Hero Demo Promotion Bar: The evidence threshold for replacing the README-facing demo with a new Hero Demo. For real coding-agent TUIs, this requires repeated local regeneration, visual review, and secret-leakage review before promotion. Avoid: One-off smoke

Hero Claim Boundary: The product claim made by the Hero Demo. The claim is that real coding-agent TUIs can use agent-tty to produce inner proof artifacts, not that agent-tty itself recorded the outer coding-agent TUI. Avoid: Outer recording proof

Promoted Hero Demo: A Hero Demo that has passed the Hero Demo Promotion Bar and replaced the README-facing demo. Once promoted, the old recursive bundle is removed rather than maintained as a separate proof path. Avoid: Parallel recursive demo

Hero Demo Leak Check: The promotion review for Real-Agent Hero Artifacts that combines automated text scanning of transcripts, logs, summaries, and generated text artifacts with human visual review of PNG/WebM outputs. Avoid: Text-only secret scanning

Debug-Only Raw Demo Files: Generated VHS tapes, recorder logs, and disposable workspaces from Manual Demo Regeneration. They are useful for debugging failed runs but are not part of the Curated Hero Artifact Set and should stay ignored by default. Avoid: Promoted artifacts

Promoted Hero Run Summary: The checked-in summary proving the Hero Demo Promotion Bar passed. It records three successful local regenerations for Codex and three for Claude, while only one selected Curated Hero Artifact Set per agent is promoted for README review. Avoid: Checking in all trial runs

Hero Demo Promotion Command: The maintainer-facing named mise task that runs Manual Demo Regeneration through the Hero Demo Generator, including smoke/debug modes and the promotion mode that requires the full Hero Demo Promotion Bar. Avoid: Direct tsx-only workflow

Hero Demo Partial Pass: A failed promotion state where one coding-agent TUI passes the required regeneration count and another does not. It does not produce a Promoted Hero Demo; both Codex and Claude must pass before README and canonical artifact replacement. Avoid: Single-agent promotion

Hero Demo UI Noise Policy: The rule for real coding-agent UI noise in Real-Agent Hero Artifacts: suppress or isolate known noise where practical, fail promotion on secrets or account-sensitive details, and tolerate benign product notices that do not dominate the recording. Avoid: Post-hoc cosmetic editing as the default

Recursive Dogfood Proof: A dogfood scenario where an outer agent-tty Session records a coding-agent TUI that creates an inner agent-tty Session and exports proof artifacts. It proves agent-tty can capture coding-agent TUIs, but is not required to be the primary polished demo. Avoid: Hero Demo, README demo

Release Prep Workflow: The maintainer-facing process for choosing the next release version and preparing release changes for review before they land on the default branch.

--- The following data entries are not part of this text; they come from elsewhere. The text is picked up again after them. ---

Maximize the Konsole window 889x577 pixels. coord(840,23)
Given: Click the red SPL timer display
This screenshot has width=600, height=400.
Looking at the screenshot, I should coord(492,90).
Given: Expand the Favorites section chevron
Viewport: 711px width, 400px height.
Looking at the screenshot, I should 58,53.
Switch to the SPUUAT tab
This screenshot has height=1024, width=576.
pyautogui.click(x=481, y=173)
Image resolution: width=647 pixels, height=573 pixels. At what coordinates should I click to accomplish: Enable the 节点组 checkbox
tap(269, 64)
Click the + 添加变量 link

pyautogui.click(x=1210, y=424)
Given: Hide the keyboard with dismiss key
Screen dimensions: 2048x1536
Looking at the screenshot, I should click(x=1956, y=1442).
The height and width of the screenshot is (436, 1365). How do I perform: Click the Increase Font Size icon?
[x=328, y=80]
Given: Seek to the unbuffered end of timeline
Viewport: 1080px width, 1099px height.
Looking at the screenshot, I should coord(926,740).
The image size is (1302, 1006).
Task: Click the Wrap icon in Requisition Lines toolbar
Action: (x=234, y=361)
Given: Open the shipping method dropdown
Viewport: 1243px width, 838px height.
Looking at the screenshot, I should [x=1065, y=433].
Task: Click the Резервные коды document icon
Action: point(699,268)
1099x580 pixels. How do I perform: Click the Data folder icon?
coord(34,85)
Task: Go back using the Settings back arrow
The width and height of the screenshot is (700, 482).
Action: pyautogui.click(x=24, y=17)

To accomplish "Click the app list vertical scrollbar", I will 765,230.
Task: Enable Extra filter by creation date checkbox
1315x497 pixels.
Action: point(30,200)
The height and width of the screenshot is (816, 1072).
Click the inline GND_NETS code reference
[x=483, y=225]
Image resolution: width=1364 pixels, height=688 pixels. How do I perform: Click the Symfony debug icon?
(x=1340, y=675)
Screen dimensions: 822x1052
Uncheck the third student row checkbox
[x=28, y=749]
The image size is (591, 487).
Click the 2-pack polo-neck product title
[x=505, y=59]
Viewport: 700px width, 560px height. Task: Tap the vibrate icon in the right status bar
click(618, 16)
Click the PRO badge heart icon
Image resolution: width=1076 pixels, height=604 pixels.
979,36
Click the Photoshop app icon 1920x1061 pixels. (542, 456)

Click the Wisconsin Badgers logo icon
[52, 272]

Release Finalization Step: The post-merge process that creates and publishes the release tag from the default branch after release prep changes have landed.

Publish Pipeline: The tag-triggered automation that validates, packages, and publishes a release after the Release Finalization Step.

Home registry and discovery

Home Registry: A persisted, advisory, per-machine index of Homes that have hosted a Session, used to discover and pick Homes for observation. The Home directories remain the source of truth; the Home Registry is a reconciled cache that may go stale and is pruned, never an authority on which Homes exist. Avoid: home database, home store, source of truth

Active Home: A Home with at least one Active Session. It is the default scope of the Home Registry listing and the dashboard home picker, mirroring how list defaults to Active Sessions. Avoid: live home, running home

Dashboard and live observation

Session Dashboard: The human-facing, read-only terminal surface that selects a Home from the Home Registry, lists that Home's Sessions, and presents the Live View of a selected Session. Its purpose is observation, not control. Avoid: viewer, attach UI

Live View: A read-only reconstruction of a Session's screen derived from its Event Log, updated as new events are appended. It never makes the Session a Command Target and never sends input. Avoid: mirror, attach, live screen share

Event Log Follow: The operation that continuously updates a Live View by reading Event Log entries as they are appended. It treats the append-only Event Log as the source of truth, so it works uniformly for any Session regardless of whether that Session is Live Host Eligible or Offline Replay Eligible, and never queries the live session host. Defined by what it does, not how entries are transported (file tail today; a streaming subscribe channel is a possible future transport). Avoid: tailing, polling, attach

Triage operations

AFK Triage: A non-interactive run of the triage skill inside a Coder workspace that applies labels and posts comments directly without a maintainer in the loop. Routes low-confidence outcomes to needs-info instead of waiting. Avoid: "automated triage", "bot triage"

Triage Batch: The set of issues processed by one parent-script invocation of AFK Triage. Spawns one Coder workspace and one Triage Agent per issue, bounded by a configurable parallelism cap. Avoid: "triage round", "triage wave"

Triage Agent: A Claude Code instance executing AFK Triage on exactly one issue. Distinct from a Coder workspace agent. Avoid: bare "agent" (overloaded — see Flagged ambiguities)

Coder workspace: A remote development environment provisioned by Coder that hosts exactly one Triage Agent and its repo checkout. External concept owned by Coder; always qualify as "Coder workspace" to keep this project's Session terminology unambiguous. Avoid: bare "workspace", "Coder VM", "Coder sandbox"

Coder workspace agent: The daemon Coder runs inside a Coder workspace that the Coder control plane connects to for SSH/exec. Distinct from a Triage Agent. Avoid: bare "agent", "Coder agent"

Relationships

  • A Home contains a set of Sessions; every Session belongs to exactly one Home and is located by that Home's path.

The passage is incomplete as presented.